EXERCISE DIRECTIONS: Your task is to transcribe, word for word, the line containing "Select the 'WITH LID' Accessories value" and all lines that follow it to the end of the entries. Leave out the pictures.

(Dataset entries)
-- -- --

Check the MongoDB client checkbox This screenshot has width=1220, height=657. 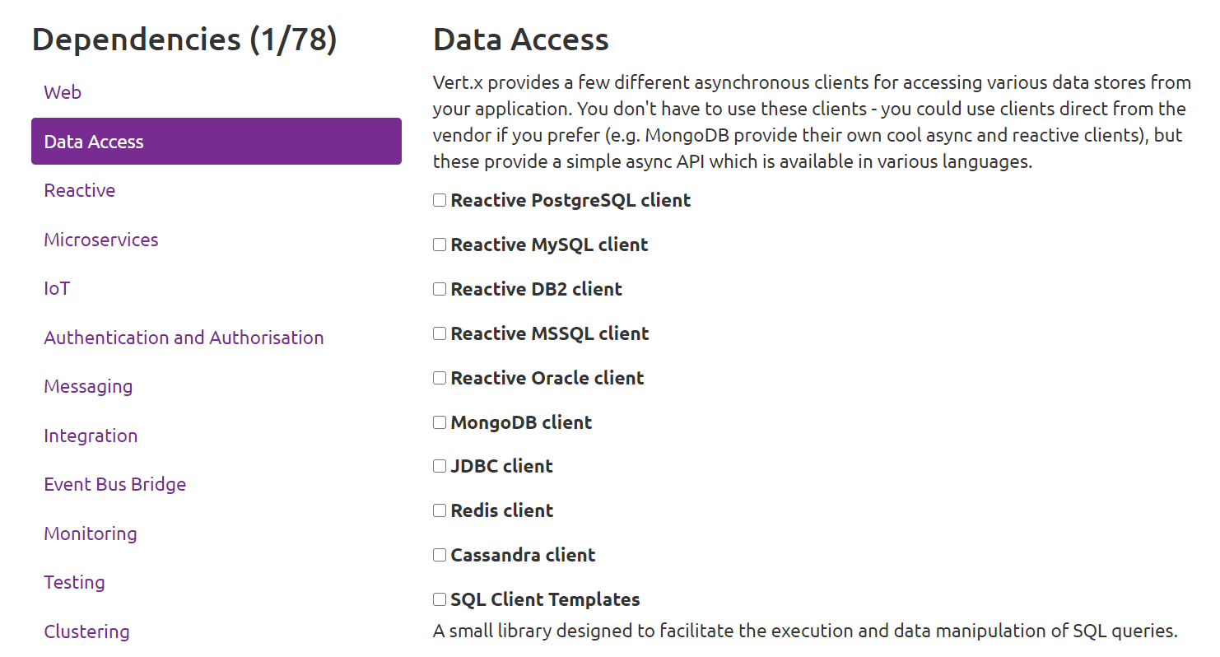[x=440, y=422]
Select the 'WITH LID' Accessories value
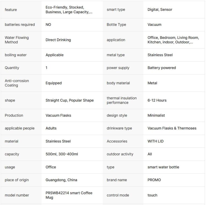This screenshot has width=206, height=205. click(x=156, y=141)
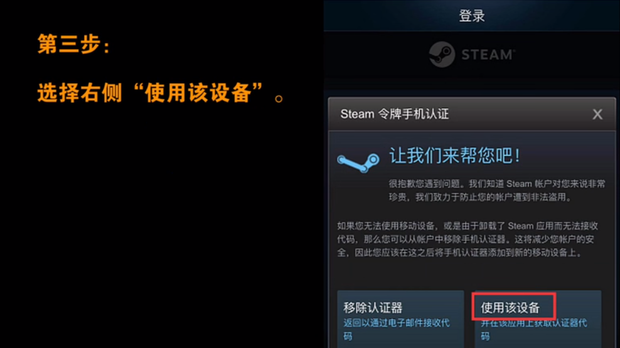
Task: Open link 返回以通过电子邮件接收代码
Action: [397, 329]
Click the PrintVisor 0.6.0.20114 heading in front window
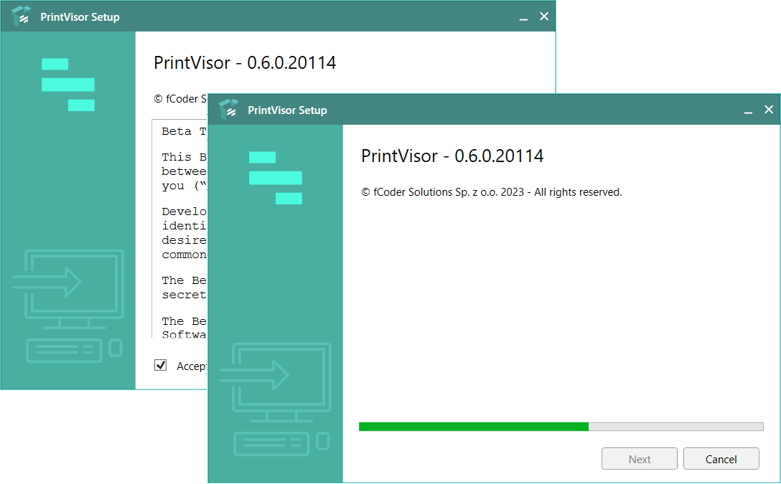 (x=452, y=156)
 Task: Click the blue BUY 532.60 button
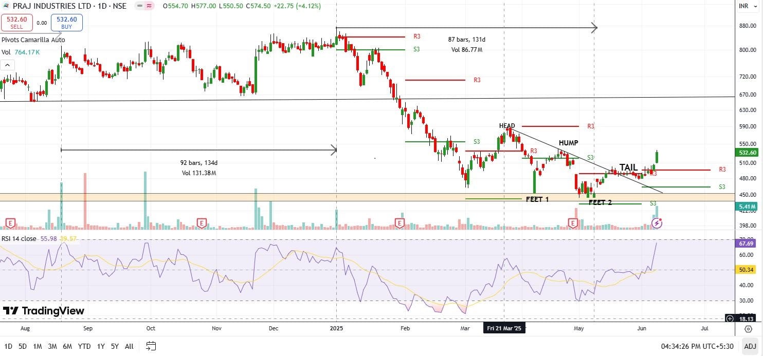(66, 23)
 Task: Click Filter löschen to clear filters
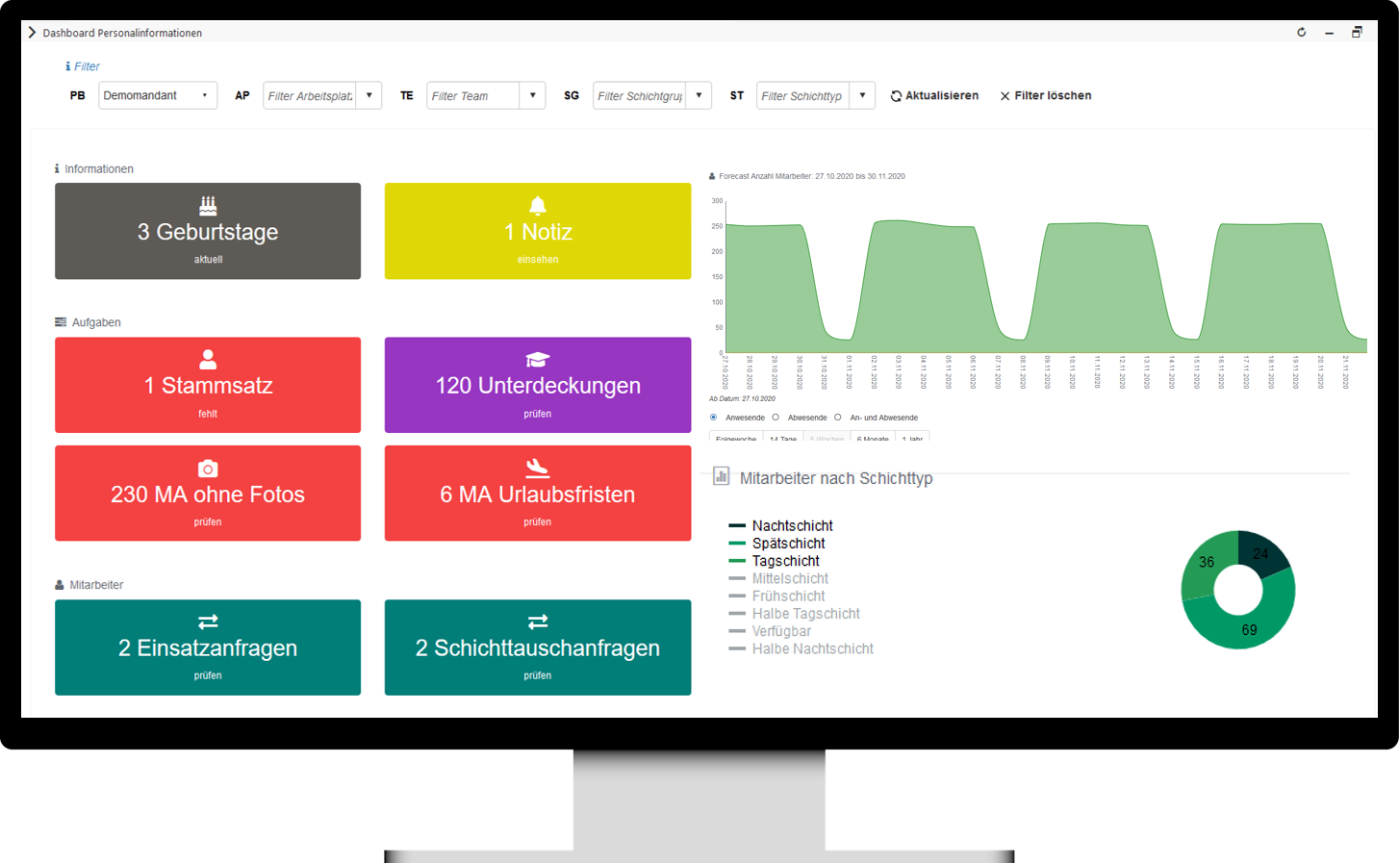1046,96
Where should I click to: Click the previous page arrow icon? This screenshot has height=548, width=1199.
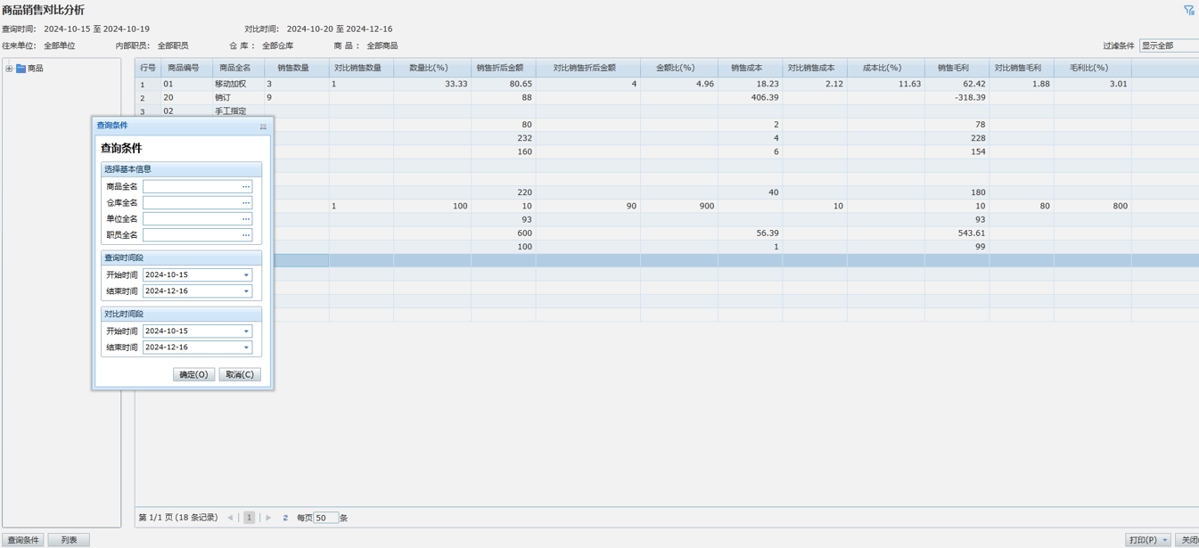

-- -- --

EXPECTED OUTPUT:
Select the 'WITH LID' Accessories value
This screenshot has width=206, height=205. click(x=156, y=141)
Task: Open link 返回以通过电子邮件接收代码
Action: [397, 329]
Click the PrintVisor 0.6.0.20114 heading in front window
 (x=452, y=156)
 Task: Click the blue BUY 532.60 button
(66, 23)
 Task: Click Filter löschen to clear filters
1046,96
Where should I click to: Click the previous page arrow icon? This screenshot has height=548, width=1199.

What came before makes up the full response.